◆ What the task requires
In the records that follow, show each line where the word "computer" is present.

Segment Start: Supplied records

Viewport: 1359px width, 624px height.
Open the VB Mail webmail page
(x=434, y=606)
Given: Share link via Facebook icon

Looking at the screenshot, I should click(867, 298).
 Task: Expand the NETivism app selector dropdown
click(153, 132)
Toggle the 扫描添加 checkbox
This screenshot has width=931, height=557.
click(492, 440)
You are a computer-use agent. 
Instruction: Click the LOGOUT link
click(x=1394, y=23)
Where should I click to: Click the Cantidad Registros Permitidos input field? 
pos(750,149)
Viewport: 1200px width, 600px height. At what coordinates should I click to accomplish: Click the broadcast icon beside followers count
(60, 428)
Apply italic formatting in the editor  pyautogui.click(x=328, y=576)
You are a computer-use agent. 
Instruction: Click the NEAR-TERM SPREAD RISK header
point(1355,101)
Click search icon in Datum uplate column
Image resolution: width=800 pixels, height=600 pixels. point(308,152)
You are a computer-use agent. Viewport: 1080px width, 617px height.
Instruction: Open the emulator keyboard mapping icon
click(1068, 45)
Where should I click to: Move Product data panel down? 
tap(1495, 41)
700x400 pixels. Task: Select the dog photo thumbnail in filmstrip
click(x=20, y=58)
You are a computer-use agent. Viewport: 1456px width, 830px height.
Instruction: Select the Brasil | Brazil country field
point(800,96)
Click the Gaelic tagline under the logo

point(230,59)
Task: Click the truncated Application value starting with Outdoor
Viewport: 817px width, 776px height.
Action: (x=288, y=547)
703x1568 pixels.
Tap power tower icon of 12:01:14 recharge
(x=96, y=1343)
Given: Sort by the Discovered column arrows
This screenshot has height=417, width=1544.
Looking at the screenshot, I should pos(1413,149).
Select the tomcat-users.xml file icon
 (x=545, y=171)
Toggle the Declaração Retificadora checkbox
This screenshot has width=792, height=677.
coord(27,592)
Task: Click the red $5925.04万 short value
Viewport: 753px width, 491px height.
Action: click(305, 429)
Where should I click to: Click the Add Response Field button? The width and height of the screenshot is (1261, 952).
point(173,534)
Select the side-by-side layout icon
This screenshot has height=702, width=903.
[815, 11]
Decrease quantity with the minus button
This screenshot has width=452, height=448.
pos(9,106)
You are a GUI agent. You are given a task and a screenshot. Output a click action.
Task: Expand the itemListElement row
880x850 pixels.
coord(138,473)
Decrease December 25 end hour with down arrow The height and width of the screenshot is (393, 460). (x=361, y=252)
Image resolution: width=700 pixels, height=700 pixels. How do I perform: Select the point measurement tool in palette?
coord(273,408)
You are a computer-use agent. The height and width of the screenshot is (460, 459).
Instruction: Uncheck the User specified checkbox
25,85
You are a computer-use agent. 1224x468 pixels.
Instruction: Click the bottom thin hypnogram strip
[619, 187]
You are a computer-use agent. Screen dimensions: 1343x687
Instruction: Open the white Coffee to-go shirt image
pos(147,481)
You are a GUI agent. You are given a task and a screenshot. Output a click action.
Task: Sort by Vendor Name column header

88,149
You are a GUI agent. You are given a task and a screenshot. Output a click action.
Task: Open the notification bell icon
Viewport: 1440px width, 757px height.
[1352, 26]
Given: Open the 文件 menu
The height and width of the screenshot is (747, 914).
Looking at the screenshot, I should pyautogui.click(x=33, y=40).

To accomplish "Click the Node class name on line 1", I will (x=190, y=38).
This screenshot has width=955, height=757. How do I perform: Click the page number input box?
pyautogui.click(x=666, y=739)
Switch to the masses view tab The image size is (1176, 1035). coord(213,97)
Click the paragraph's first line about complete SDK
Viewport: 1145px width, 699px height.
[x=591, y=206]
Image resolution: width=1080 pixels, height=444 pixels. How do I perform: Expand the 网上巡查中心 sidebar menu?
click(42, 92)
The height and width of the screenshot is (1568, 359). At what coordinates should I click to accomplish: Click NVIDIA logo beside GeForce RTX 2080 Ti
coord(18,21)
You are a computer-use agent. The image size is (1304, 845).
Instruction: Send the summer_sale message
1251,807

Segment End: Supplied records

◆ Task result
You are a computer-use agent. 
You are a computer-use agent. 
You are a computer-use agent. Viewport: 1080px width, 617px height.
You are a computer-use agent. Viewport: 1456px width, 830px height.
You are a computer-use agent. The height and width of the screenshot is (460, 459).
You are a computer-use agent. 1224x468 pixels.
You are a computer-use agent. Screen dimensions: 1343x687
You are a computer-use agent. The image size is (1304, 845).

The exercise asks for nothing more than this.